An analysis of the curriculum vitae of Mr Freeman suggests Milost is probably funded from proceeds of mining. Considering how opaque the mining industry can sometimes be, with a lot of transactions under the shroud of secrecy, it is likely that Milost is an investment vehicle for the preservation and growth of capital from the firm’s mining activities or those of its capital providers. Although the firm’s website does not reveal much, an examination of Mr Freeman’s CV on LinkedIn suggests Milost probably started out as a mining investment firm or at least maintains mining interests. Mr Freeman replied to my email for confirmation of this supposition on 29 August 2018 as follows: “Despite my mining background, Milost Global’s origins were not in mining but covered all sectors.” Still, before becoming CEO of Milost Global Inc, Mr Freeman was managing director for mining at the firm from August 2017 to February 2018, after which he became CEO. His CV on LinkedIn also shows stints at RioZim in Zimbabwe as chief operating officer between April 2014 and August 2015. Mr Freeman also worked at Platinum Australia Limited between January 2010 and June 2011. Thereafter, he had a 4-month stint (February 2012-May 2012) with Mintails SA (Pty) Ltd in South Africa.

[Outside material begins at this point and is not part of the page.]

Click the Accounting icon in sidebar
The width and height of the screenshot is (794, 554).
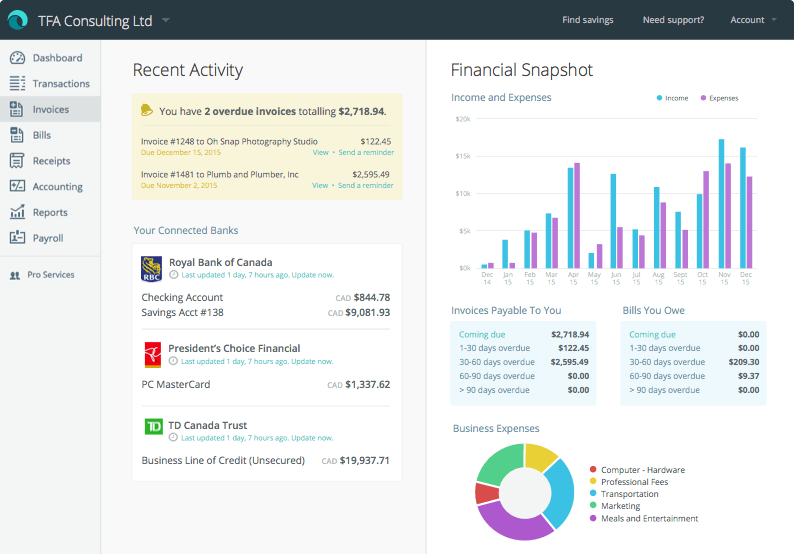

According to the CV, Mr Freeman started his mining career as a graduate mining engineer at Roan Consolidated Mines in Mufulira, Zambia in October 1974. After two years there, he went on to become an inspector of explosives at the Department of Energy, Mines and Resources of Canada between September 1977 and July 1980. Thereafter, Mr Freeman became a mine manager at O’okiep Copper Company in Namaqualand, South Africa between September 1980 and January 1986. From there, he proceeded to De Beers Consolidated Mines Limited as mine superintendent between May 1987 and October 1990. Subsequently, Mr Freeman had a stint with Debswana Diamond Company as Assistant General Manager at its Jwaneg mine between October 1990 and January 1996. Other stints were as vice president (operations) at SouthernEra Resources Limited in Canada and South Africa and chief operating officer with Hindalco Industries Limited between April 2005 and July 2006, responsible for the firm’s copper mining operations in Australia and that for bauxite in India. Judging from his antecedents therefore, Mr Freeman is well known in mining circles. And this is also likely the case for Milost.
Show your hands
What can be discerned for certain is that Milost has some capital that it wants to invest. How much capital it has cannot be verified, however. And a desire for US listing for its investee companies is likely to ensure that it is able to exit its investments with ease. Accusations that it might not really be interested in adding value to its investee companies but to strip them for profit may have some basis. But that is not a crime. After all, private equity firms are primarily interested in getting return on their capital. It certainly would help if Milost were to present a more transparent profile. If it indeed entered into a binding commitment with Unity Bank, for instance, it could make them public. It could also sue Unity Bank for breaches if indeed that were the case. By not doing so thus far, to my knowledge at least, suggests Unity Bank may indeed not have entered into anything binding with Milost. But these suppositions would be needless if Milost were more transparent. For it certainly cannot want to invest in high profile companies and perhaps move their listings outside of their local jurisdictions without expecting some level of scrutiny. Besides, did Milost register with Nigeria’s SEC and other relevant regulatory agencies like other foreign investment and private equity firms operating or investing in Nigeria do? If as Milost says, it plans to continue seeking investment opportunities in Nigeria and elsewhere in the West African region, it behoves it to come clean about its source of capital, its motivations and activities.